## Input for this task
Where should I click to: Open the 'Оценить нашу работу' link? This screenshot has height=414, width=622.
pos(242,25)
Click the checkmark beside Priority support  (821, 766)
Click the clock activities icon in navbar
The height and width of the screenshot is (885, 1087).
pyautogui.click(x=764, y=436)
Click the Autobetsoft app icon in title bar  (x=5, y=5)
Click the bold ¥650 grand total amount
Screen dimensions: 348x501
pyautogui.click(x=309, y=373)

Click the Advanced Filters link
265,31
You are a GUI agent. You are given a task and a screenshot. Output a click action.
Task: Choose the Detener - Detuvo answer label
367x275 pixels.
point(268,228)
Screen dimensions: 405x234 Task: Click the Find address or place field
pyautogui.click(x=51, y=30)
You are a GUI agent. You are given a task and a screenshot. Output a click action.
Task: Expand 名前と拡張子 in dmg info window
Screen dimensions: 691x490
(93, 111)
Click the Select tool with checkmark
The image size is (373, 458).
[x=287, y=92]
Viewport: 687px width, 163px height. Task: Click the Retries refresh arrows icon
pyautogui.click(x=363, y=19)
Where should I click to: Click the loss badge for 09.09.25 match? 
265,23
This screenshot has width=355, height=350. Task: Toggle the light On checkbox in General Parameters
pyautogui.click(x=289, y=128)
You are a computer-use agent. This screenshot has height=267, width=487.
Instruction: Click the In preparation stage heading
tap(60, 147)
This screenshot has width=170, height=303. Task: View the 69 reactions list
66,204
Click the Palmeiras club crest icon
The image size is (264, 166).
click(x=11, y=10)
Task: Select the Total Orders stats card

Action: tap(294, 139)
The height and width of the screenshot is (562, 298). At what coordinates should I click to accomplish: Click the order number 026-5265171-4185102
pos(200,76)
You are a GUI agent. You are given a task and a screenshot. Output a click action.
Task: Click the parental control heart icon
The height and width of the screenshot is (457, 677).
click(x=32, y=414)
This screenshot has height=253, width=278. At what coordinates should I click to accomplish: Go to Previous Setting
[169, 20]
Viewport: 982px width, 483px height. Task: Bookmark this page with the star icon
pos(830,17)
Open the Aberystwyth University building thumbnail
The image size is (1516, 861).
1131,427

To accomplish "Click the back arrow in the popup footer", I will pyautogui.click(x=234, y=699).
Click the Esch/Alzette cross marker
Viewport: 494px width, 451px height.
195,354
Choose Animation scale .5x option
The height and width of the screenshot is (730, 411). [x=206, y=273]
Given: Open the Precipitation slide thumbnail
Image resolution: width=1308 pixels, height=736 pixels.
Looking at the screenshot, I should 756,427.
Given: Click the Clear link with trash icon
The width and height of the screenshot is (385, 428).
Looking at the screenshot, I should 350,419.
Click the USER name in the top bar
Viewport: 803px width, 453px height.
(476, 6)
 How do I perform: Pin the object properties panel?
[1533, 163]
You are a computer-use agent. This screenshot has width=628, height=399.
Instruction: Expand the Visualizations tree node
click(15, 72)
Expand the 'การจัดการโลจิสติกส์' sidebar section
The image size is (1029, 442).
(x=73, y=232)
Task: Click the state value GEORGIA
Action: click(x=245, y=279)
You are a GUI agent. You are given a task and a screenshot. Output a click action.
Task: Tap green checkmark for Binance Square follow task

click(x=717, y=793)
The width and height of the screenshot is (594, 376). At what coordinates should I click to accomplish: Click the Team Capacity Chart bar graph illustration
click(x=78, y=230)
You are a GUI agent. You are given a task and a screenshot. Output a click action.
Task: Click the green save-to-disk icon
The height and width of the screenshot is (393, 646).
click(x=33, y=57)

## Exercise objective
In your answer, print every entry exactly as it appears.

## Written answer
Where should I click to: Open the 'Оценить нашу работу' link? This screenshot has height=414, width=622.
pos(242,25)
Click the checkmark beside Priority support  (821, 766)
Click the clock activities icon in navbar
The height and width of the screenshot is (885, 1087).
pyautogui.click(x=764, y=436)
Click the Autobetsoft app icon in title bar  (x=5, y=5)
Click the bold ¥650 grand total amount
Screen dimensions: 348x501
pyautogui.click(x=309, y=373)

Click the Advanced Filters link
265,31
You are a GUI agent. You are given a task and a screenshot. Output a click action.
Task: Choose the Detener - Detuvo answer label
367x275 pixels.
point(268,228)
Screen dimensions: 405x234 Task: Click the Find address or place field
pyautogui.click(x=51, y=30)
You are a GUI agent. You are given a task and a screenshot. Output a click action.
Task: Expand 名前と拡張子 in dmg info window
Screen dimensions: 691x490
(93, 111)
Click the Select tool with checkmark
The image size is (373, 458).
[x=287, y=92]
Viewport: 687px width, 163px height. Task: Click the Retries refresh arrows icon
pyautogui.click(x=363, y=19)
Where should I click to: Click the loss badge for 09.09.25 match? 
265,23
This screenshot has width=355, height=350. Task: Toggle the light On checkbox in General Parameters
pyautogui.click(x=289, y=128)
You are a computer-use agent. This screenshot has height=267, width=487.
Instruction: Click the In preparation stage heading
tap(60, 147)
This screenshot has width=170, height=303. Task: View the 69 reactions list
66,204
Click the Palmeiras club crest icon
The image size is (264, 166).
click(x=11, y=10)
Task: Select the Total Orders stats card

Action: tap(294, 139)
The height and width of the screenshot is (562, 298). At what coordinates should I click to accomplish: Click the order number 026-5265171-4185102
pos(200,76)
You are a GUI agent. You are given a task and a screenshot. Output a click action.
Task: Click the parental control heart icon
The height and width of the screenshot is (457, 677).
click(x=32, y=414)
This screenshot has height=253, width=278. At what coordinates should I click to accomplish: Go to Previous Setting
[169, 20]
Viewport: 982px width, 483px height. Task: Bookmark this page with the star icon
pos(830,17)
Open the Aberystwyth University building thumbnail
The image size is (1516, 861).
1131,427

To accomplish "Click the back arrow in the popup footer", I will pyautogui.click(x=234, y=699).
Click the Esch/Alzette cross marker
Viewport: 494px width, 451px height.
195,354
Choose Animation scale .5x option
The height and width of the screenshot is (730, 411). [x=206, y=273]
Given: Open the Precipitation slide thumbnail
Image resolution: width=1308 pixels, height=736 pixels.
Looking at the screenshot, I should 756,427.
Given: Click the Clear link with trash icon
The width and height of the screenshot is (385, 428).
Looking at the screenshot, I should 350,419.
Click the USER name in the top bar
Viewport: 803px width, 453px height.
(476, 6)
 How do I perform: Pin the object properties panel?
[1533, 163]
You are a computer-use agent. This screenshot has width=628, height=399.
Instruction: Expand the Visualizations tree node
click(15, 72)
Expand the 'การจัดการโลจิสติกส์' sidebar section
The image size is (1029, 442).
(x=73, y=232)
Task: Click the state value GEORGIA
Action: click(x=245, y=279)
You are a GUI agent. You are given a task and a screenshot. Output a click action.
Task: Tap green checkmark for Binance Square follow task

click(x=717, y=793)
The width and height of the screenshot is (594, 376). At what coordinates should I click to accomplish: Click the Team Capacity Chart bar graph illustration
click(x=78, y=230)
You are a GUI agent. You are given a task and a screenshot. Output a click action.
Task: Click the green save-to-disk icon
The height and width of the screenshot is (393, 646).
click(x=33, y=57)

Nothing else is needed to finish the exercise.